You are viewing a plain text version of this content. The canonical link for it is here.
Posted to c-users@xerces.apache.org by Dan Ribe <da...@gmail.com> on 2008/12/08 12:21:15 UTC

Xerces fails to parse XML which has extended characters on Mac.

Hello Everyone,
I am new to Xerces & using it in my project for parsing a XML file. I am
facing a problem with Xerces. XML parsing is failing when XML has some
extended character in it (in any field). example : å. For simple ascii
characters XML parsing is working fine.

Can anyone let me know how i can fix above mentioned problem. Is there any
specific project settings for Xerces to make it work. I am building Xerces
using XCode 3.0.

Thanks lot for your help in advance. let me know if you need any other
information from my side on this.

Cheers!

Re: Xerces fails to parse XML which has extended characters on Mac.

Posted by Dan Ribe <da...@gmail.com>.
Hi Pranav,
Not getting any exception. Code flow is working normally. Only issue is that
the elems (see below code snippet, last line) is an empty DOM node list.

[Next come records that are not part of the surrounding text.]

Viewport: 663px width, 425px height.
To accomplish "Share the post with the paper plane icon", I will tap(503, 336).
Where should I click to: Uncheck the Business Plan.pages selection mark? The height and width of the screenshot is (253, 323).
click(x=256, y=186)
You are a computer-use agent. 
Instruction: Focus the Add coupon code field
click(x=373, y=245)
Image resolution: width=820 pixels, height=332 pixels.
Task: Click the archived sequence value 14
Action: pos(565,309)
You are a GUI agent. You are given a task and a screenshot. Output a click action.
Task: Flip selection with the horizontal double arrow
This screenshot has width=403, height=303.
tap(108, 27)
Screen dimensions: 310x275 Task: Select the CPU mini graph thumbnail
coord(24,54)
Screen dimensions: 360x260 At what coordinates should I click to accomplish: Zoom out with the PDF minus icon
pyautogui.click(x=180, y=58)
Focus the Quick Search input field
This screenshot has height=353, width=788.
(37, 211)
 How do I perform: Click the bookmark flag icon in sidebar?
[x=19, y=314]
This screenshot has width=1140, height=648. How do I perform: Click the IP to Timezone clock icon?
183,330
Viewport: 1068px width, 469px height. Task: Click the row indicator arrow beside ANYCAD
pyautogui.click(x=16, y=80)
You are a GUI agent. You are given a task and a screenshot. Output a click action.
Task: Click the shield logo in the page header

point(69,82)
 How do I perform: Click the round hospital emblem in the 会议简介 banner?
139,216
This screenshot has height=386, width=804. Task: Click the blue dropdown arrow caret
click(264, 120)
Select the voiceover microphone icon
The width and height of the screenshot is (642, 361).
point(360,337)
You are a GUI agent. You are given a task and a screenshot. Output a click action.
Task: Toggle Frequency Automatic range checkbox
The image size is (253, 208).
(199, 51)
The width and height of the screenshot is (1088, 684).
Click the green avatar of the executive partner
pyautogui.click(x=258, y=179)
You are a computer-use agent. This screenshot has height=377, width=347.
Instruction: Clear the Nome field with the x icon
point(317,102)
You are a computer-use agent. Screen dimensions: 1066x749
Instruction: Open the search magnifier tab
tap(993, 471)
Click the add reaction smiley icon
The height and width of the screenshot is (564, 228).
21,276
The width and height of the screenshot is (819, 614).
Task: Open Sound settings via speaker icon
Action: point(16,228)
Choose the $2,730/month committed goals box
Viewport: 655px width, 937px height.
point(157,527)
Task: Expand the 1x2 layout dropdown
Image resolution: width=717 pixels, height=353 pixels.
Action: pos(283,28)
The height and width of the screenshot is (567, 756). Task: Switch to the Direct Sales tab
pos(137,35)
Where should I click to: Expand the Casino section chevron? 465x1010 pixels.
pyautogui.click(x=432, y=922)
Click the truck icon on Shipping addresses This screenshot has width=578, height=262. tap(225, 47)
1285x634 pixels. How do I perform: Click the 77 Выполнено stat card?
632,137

XMLCh* docName = XMLString::transcode(fileName);

DOMBuilder * domBuilder = impl->createDOMBuilder(~DOMImplementationLS::
MODE_SYNCHRONOUS, NULL );

DOMDocument * domDoc = domBuilder->parseURI(docName);

XMLString::release(&docName);


XMLCh* tagname = XMLString::transcode("names");

DOMNodeList * elems = domDoc->getElementsByTagName(tagname);


Thanks much,
Cheers!

On Tue, Dec 9, 2008 at 1:41 PM, Pranav Savkur <pr...@gmail.com>wrote:

> what is the exception u r getting
>
> On Tue, Dec 9, 2008 at 12:36 PM, Dan Ribe <da...@gmail.com> wrote:
>
> > Hi Boris,
> > Thanks for the reply.
> >
> > I am creating the XML file like :
> >
> > char fileName[L_tmpnam];
> >
> > tmpnam(fileName);
> >
> > FILE * tempFile = fopen(fileName, "w+");
> >
> > fwrite(xml.c_str(), 1, xml.length(), tempFile);
> >
> > fclose(tempFile);
> >
> >
> > Where xml is a string which has xml contents. so by default it has Mac OS
> > Roman encoding.
> >
> > I think this problem has to do with encoding only. When I change the
> > encoding of file to UTF-8 (by opening and saving in TextEdit on Mac with
> > different encoding) Xerces is able to parse it properly and converting
> the
> > string using the UTF-8 encoding solves the problem.
> >
> > Now I am only looking for a way to create UTF-8 encoded file
> > programatically. I think I can do that by using Mac file creation APIs.
> > just
> > wondering if there is a way to specify the encoding in standard C/C++ API
> > directly.
> >
> > Thanks for your help.
> > Cheers!
> >
> > On Mon, Dec 8, 2008 at 7:01 PM, Boris Kolpackov <boris@codesynthesis.com
> > >wrote:
> >
> > > Hi Dan,
> > >
> > > Dan Ribe <da...@gmail.com> writes:
> > >
> > > > let me know if you need any other information from my side on this.
> > >
> > > Knowing the actual error that you get as well as the encoding
> > > specified in the XML document you are trying to parse would be
> > > helpful.
> > >
> > > Boris
> > >
> > > --
> > > Boris Kolpackov, Code Synthesis Tools
> > > http://codesynthesis.com/~boris/blog<
> http://codesynthesis.com/%7Eboris/blog>
> > > Open source XML data binding for C++:
> > > http://codesynthesis.com/products/xsd
> > > Mobile/embedded <http://codesynthesis.com/products/xsdMobile/embedded
> >validating
> > XML parsing:
> > > http://codesynthesis.com/products/xsde
> > >
> >
>

Re: Xerces fails to parse XML which has extended characters on Mac.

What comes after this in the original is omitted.